[osint] Getting a Blood Test? ChoicePoint Gets a Drop to DNA Tag You

Brooks Isoldi bjisoldi at acsu.buffalo.edu
Sat Sep 11 07:56:43 PDT 2004


Getting a Blood Test? ChoicePoint Gets a Drop to DNA Tag You

September 9, 2004
by Greg Palast
DON'T LOOK AT THE FLASH

On September 11, 2001, we Americans were the victims of a terrible
attack.

By September 12, we became the suspects.

Not one single U.S. citizen hijacked a plane, yet President Bush and
Attorney General John Ashcroft, through powers seized and codified in
the USA PATRIOT Act, fingered 270 million of us for surveillance, for
searches, for tracking, for watching.

And who was going to play Anti-Santa, watching to see when we've been
good or bad? A guy named Derek Smith.

And that made September 11, 2001 Derek's lucky day.

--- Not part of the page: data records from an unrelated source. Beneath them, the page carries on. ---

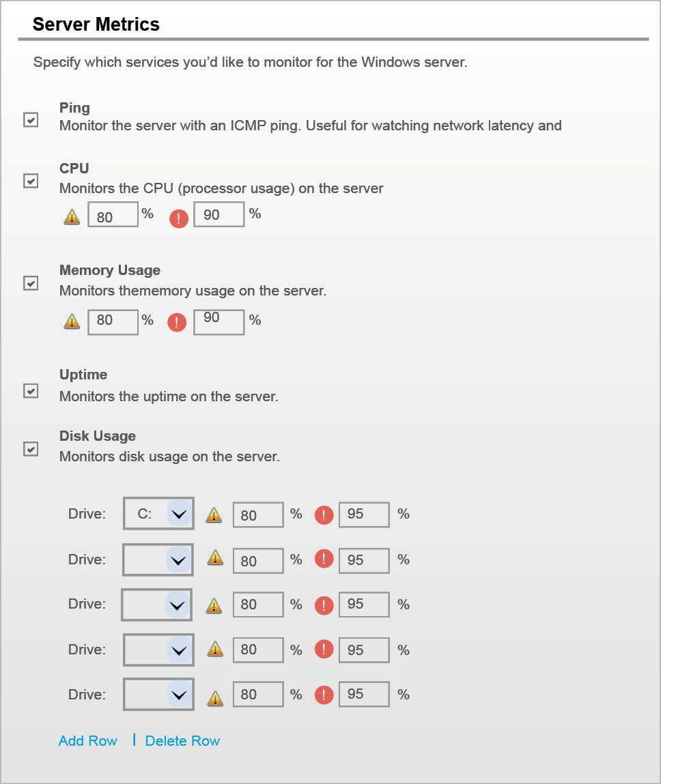This screenshot has height=784, width=678.
Task: Open the second row's empty drive dropdown
Action: coord(178,560)
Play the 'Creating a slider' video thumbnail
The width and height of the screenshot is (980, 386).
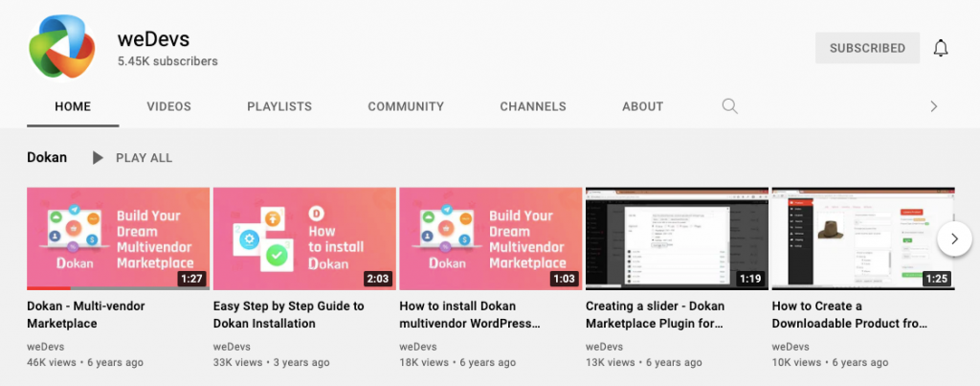(x=676, y=238)
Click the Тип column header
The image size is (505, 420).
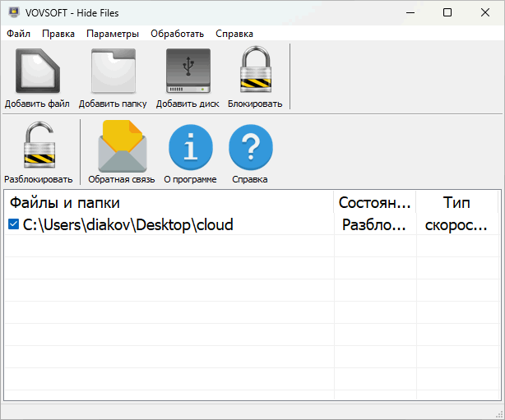click(456, 202)
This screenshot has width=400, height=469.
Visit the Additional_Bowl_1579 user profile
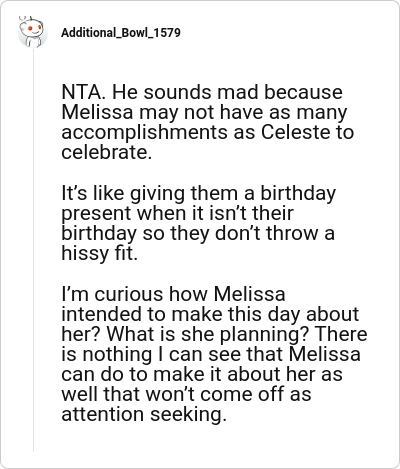(x=121, y=33)
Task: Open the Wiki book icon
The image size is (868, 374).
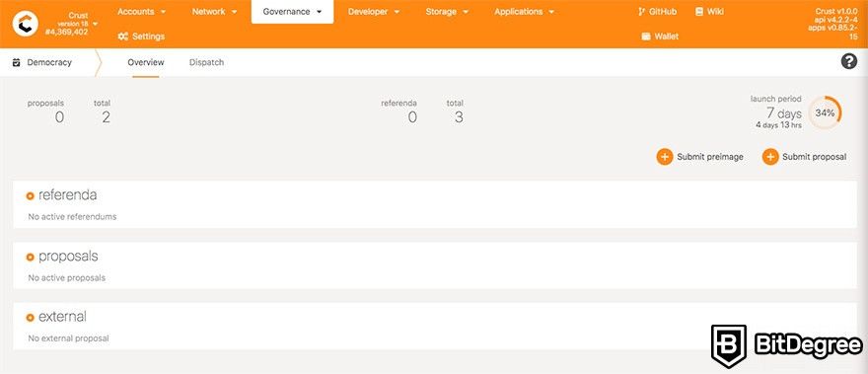Action: click(699, 12)
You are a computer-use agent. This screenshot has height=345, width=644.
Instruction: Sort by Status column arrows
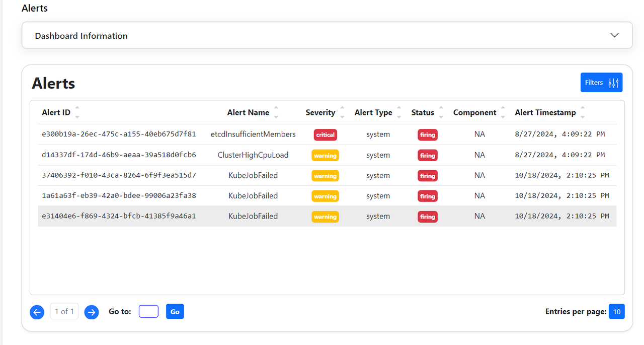441,112
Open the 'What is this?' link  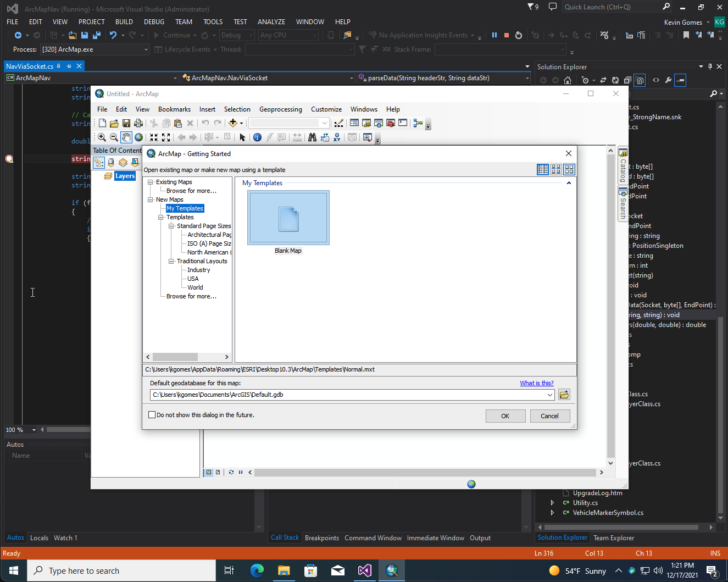[537, 383]
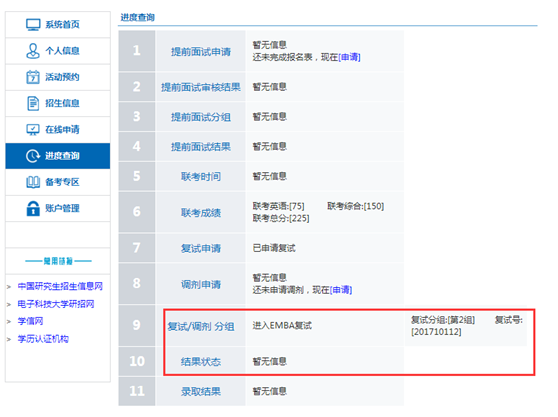The width and height of the screenshot is (558, 417).
Task: Click the calendar icon for 活动预约
Action: (x=33, y=77)
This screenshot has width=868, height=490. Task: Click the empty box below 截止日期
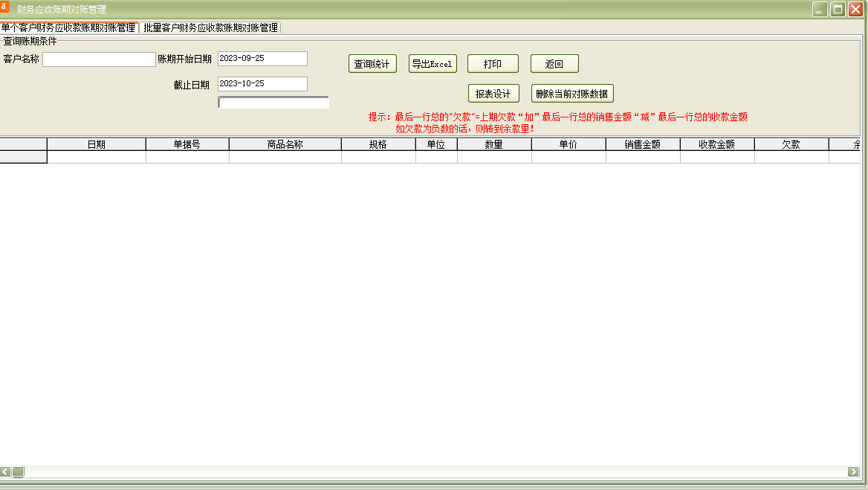pyautogui.click(x=273, y=103)
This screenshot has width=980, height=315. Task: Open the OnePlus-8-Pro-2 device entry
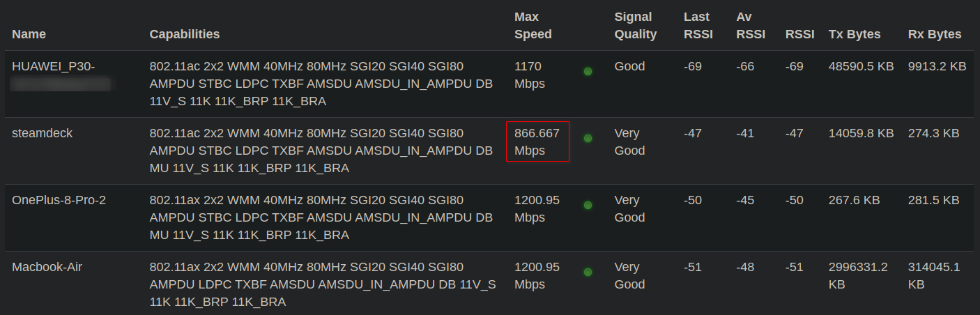[x=59, y=200]
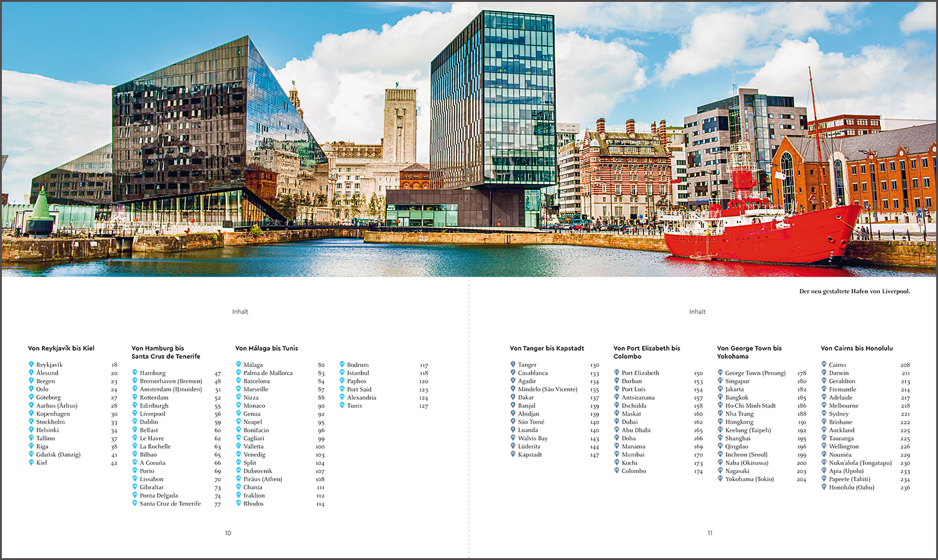The width and height of the screenshot is (938, 560).
Task: Click the pin icon beside Port Elizabeth
Action: coord(617,373)
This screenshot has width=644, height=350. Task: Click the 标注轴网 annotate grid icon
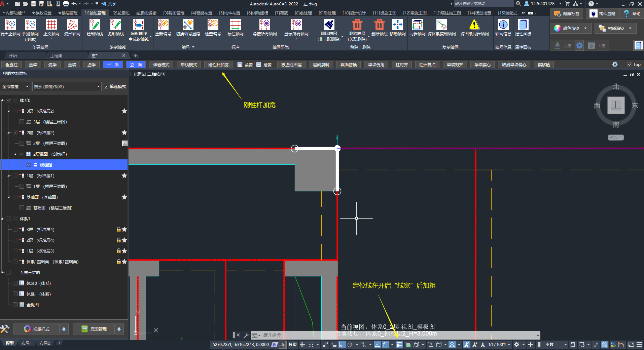pos(235,25)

Even before the spying work could begin, there were all those pieces
of
people to collect - tubes marked "DM" (for "Disaster Manhattan") -
from
which his company, ChoicePoint Inc, would extract DNA for victim
identification, work for which the firm would receive $12 million from
New York City's government.

Maybe Smith, like the rest of us, grieved at the murder of innocent
friends and countrymen. As for the 12-million-dollar corpse
identification fee, that's chump change to the $4 billion corporation
Smith had founded only four years earlier in Alpharetta, Georgia.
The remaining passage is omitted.